━━━ Teks Latihan ━━━

Namun, kata dia ada faktor-faktor lain yang mempengaruhinya yaitu kebijakan moneter negara lain, misalnya jika negara lain juga menurunkan suku bunga. Sehingga efek positif terhadap rupiah dan arus modal asing mungkin berkurang.

“Selanjutnya kondisi ekonomi global jika ekonomi global memburuk, investor mungkin lebih memilih aset safe haven seperti dolar AS, sehingga rupiah bisa tertekan,” ujarnya.

Achmad juga mengingatkan soal adanya potensi risiko politik dan ekonomi di Indonesia meningkat. “Kalau itu terjadi investor asing mungkin ragu untuk berinvestasi, sehingga efek positif terhadap arus modal asing mungkin berkurang,” katanya.

Dampak lainnya adalah terjadinya Penurunan suku bunga pinjaman dimana penurunan suku bunga The Fed dapat mendorong bank di Indonesia untuk menurunkan suku bunga pinjaman, sehingga mendorong konsumsi dan investasi.

“Selanjutnya adalah akibat dari penurunan suku bunga dapat meningkatkan inflasi, karena mendorong permintaan agregat. Meski bagi kalangan pengusaha penurunan suku bunga dapat membantu neraca keuangan perusahaan yang dalam kuartal pertama 2024 cukup tertekan,” pungkasnya.

Sebagai informasi, Gubernur The Federal Rserve (The Fed) Jerome Powell pada Rabu (20/03/2024) waktu setempat menegaskan rencana bank sentral untuk menurunkan suku bunga acuan sebanyak tiga kali di tahun ini dan menegaskan pertumbuhan ekonomi yang solid akan terus berlanjut.

━━━

_Langkah Pengerjaan_:
1: Menurut teks latihan, jenis aset apa yang mungkin lebih dipilih investor jika ekonomi global memburuk?
2: Salin kata demi kata isi teks latihan mulai dari "Dampak lainnya adalah" dan berakhir pada "konsumsi dan investasi.".

━━━ Data Latihan ━━━

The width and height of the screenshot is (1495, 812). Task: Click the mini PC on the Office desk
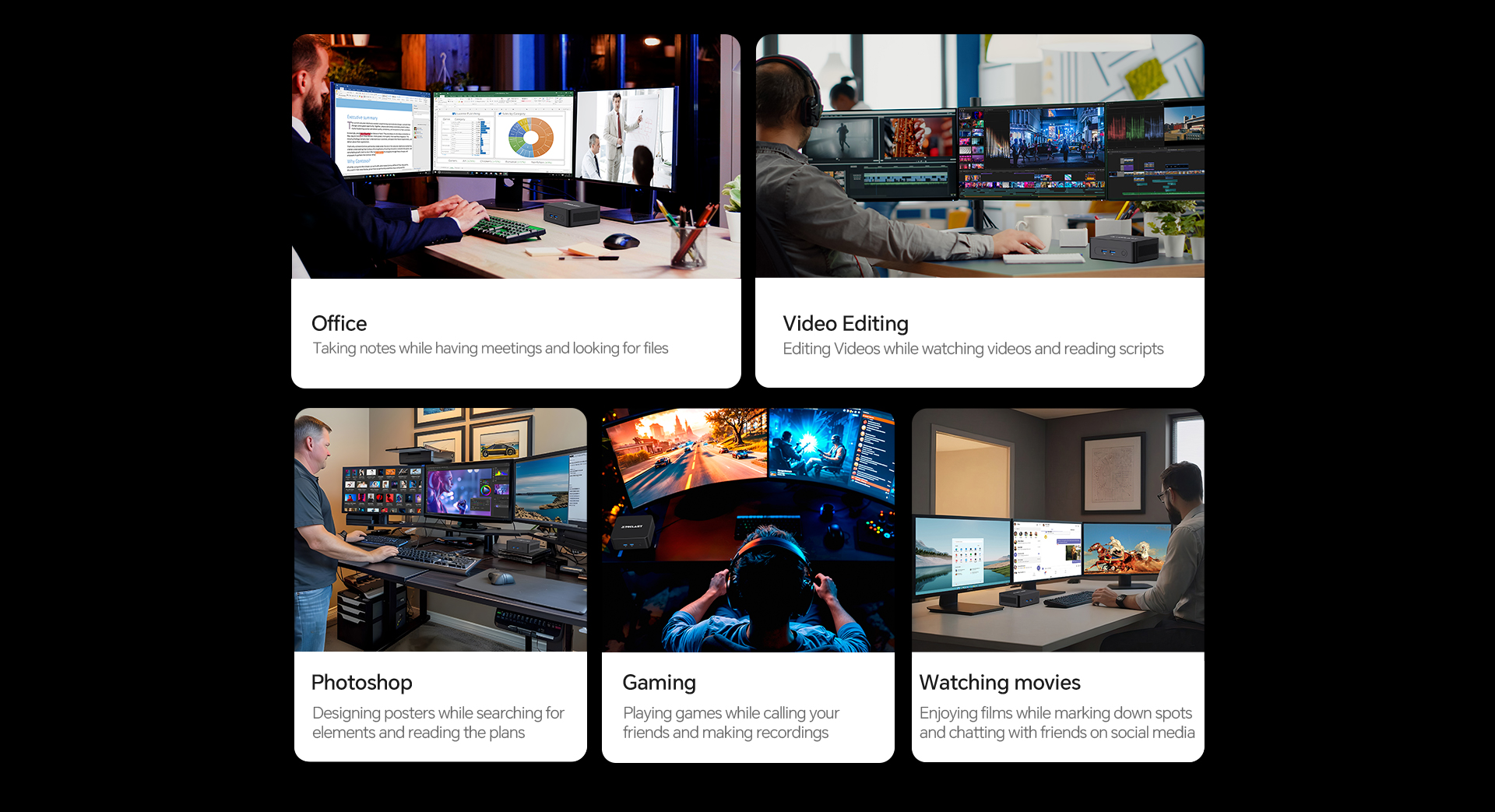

━━━

_Jawaban Berurutan_:
1: Aset safe haven seperti dolar AS.

2:
Dampak lainnya adalah terjadinya Penurunan suku bunga pinjaman dimana penurunan suku bunga The Fed dapat mendorong bank di Indonesia untuk menurunkan suku bunga pinjaman, sehingga mendorong konsumsi dan investasi.